Received-SPF: pass (google.com: domain of linux-kernel-owner@vger.kernel.org designates 2620:137:e000::1:20 as permitted sender) client-ip=2620:137:e000::1:20;
Date:   Tue, 28 Mar 2023 14:42:54 -0700
From:   Beau Belgrave <beaub@linux.microsoft.com>
To:     Steven Rostedt <rostedt@goodmis.org>
Cc:     mhiramat@kernel.org, mathieu.desnoyers@efficios.com,
        dcook@linux.microsoft.com, alanau@linux.microsoft.com,
        brauner@kernel.org, akpm@linux-foundation.org,
        ebiederm@xmission.com, keescook@chromium.org, tglx@linutronix.de,
        linux-trace-devel@vger.kernel.org, linux-kernel@vger.kernel.org,
        linux-mm@kvack.org
Subject: Re: [PATCH v8 04/11] tracing/user_events: Fixup enable faults asyncly
Message-ID: <20230328214254.GA85@W11-BEAU-MD.localdomain>
References: <20230221211143.574-1-beaub@linux.microsoft.com>
 <20230221211143.574-5-beaub@linux.microsoft.com>
 <20230328172049.10061257@gandalf.local.home>
MIME-Version: 1.0
Content-Type: text/plain; charset=us-ascii
Content-Disposition: inline
In-Reply-To: <20230328172049.10061257@gandalf.local.home>
Precedence: bulk

On Tue, Mar 28, 2023 at 05:20:49PM -0400, Steven Rostedt wrote:
> On Tue, 21 Feb 2023 13:11:36 -0800
> Beau Belgrave <beaub@linux.microsoft.com> wrote:
> 
> > @@ -263,7 +277,85 @@ static int user_event_mm_fault_in(struct user_event_mm *mm, unsigned long uaddr)
> >  }
> >  
> >  static int user_event_enabler_write(struct user_event_mm *mm,
> > -				    struct user_event_enabler *enabler)
> > +				    struct user_event_enabler *enabler,
> > +				    bool fixup_fault);
> > +
> > +static void user_event_enabler_fault_fixup(struct work_struct *work)
> > +{
> > +	struct user_event_enabler_fault *fault = container_of(
> > +		work, struct user_event_enabler_fault, work);
> > +	struct user_event_enabler *enabler = fault->enabler;
> > +	struct user_event_mm *mm = fault->mm;
> > +	unsigned long uaddr = enabler->addr;
> > +	int ret;
> > +
> > +	ret = user_event_mm_fault_in(mm, uaddr);
> > +
> > +	if (ret && ret != -ENOENT) {
> > +		struct user_event *user = enabler->event;
> > +
> > +		pr_warn("user_events: Fault for mm: 0x%pK @ 0x%llx event: %s\n",
> > +			mm->mm, (unsigned long long)uaddr, EVENT_NAME(user));
> > +	}
> > +
> > +	/* Prevent state changes from racing */
> > +	mutex_lock(&event_mutex);
> > +
> > +	/*
> > +	 * If we managed to get the page, re-issue the write.
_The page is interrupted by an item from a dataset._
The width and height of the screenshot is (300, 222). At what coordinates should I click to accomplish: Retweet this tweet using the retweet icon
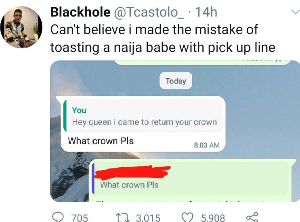(x=122, y=218)
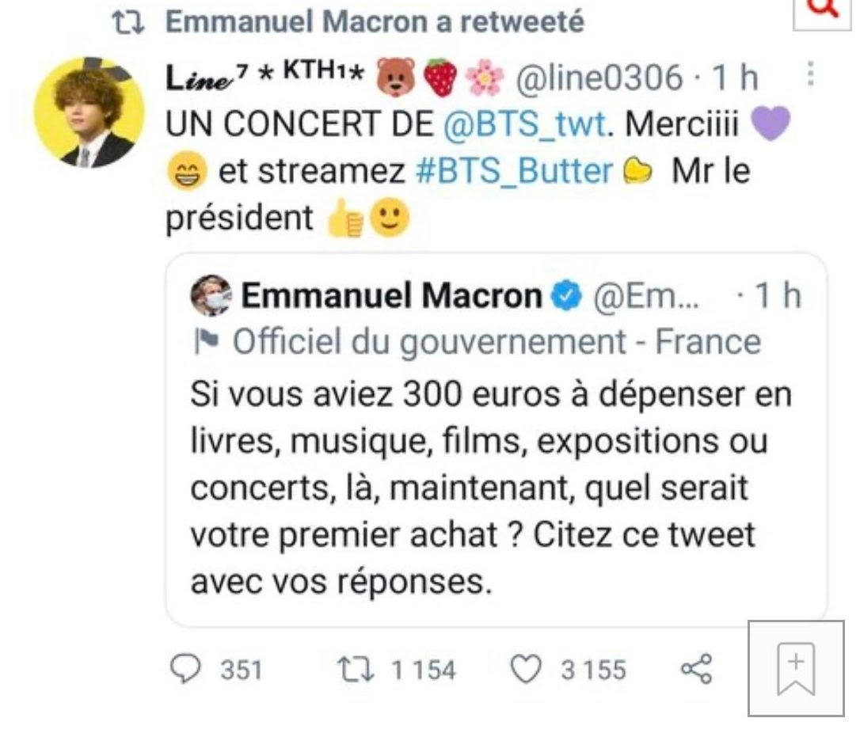860x737 pixels.
Task: Click the @line0306 username handle
Action: (x=599, y=78)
We do not
> > +	 * want to get into a possible infinite loop, which is why we only
> > +	 * attempt again directly if the page came in. If we couldn't get
> > +	 * the page here, then we will try again the next time the event is
> > +	 * enabled/disabled.
> > +	 */
> 
> What case would we not get the page? A bad page mapping? User space doing
> something silly?
> 

A user space program unmapping the page is the most common I can think
of. A silly action would be unmapping the page while forgetting to call
the unregister IOCTL. We would then possibly see this if the event was
enabled in perf/ftrace before the process exited (and the mm getting
cleaned up).

> Or something else, for which how can it go into an infinite loop? Can that
> only happen if userspace is doing something mischievous?
> 

I'm not sure if changing page permissions on the user side would prevent
write permitted mapping in the kernel, but I wanted to ensure if that
type of thing did occur, we wouldn't loop forever. The code lets the mm
decide if a page is ever coming in via fixup_user_fault() with 
FAULT_FLAG_WRITE | FAULT_FLAG_REMOTE set.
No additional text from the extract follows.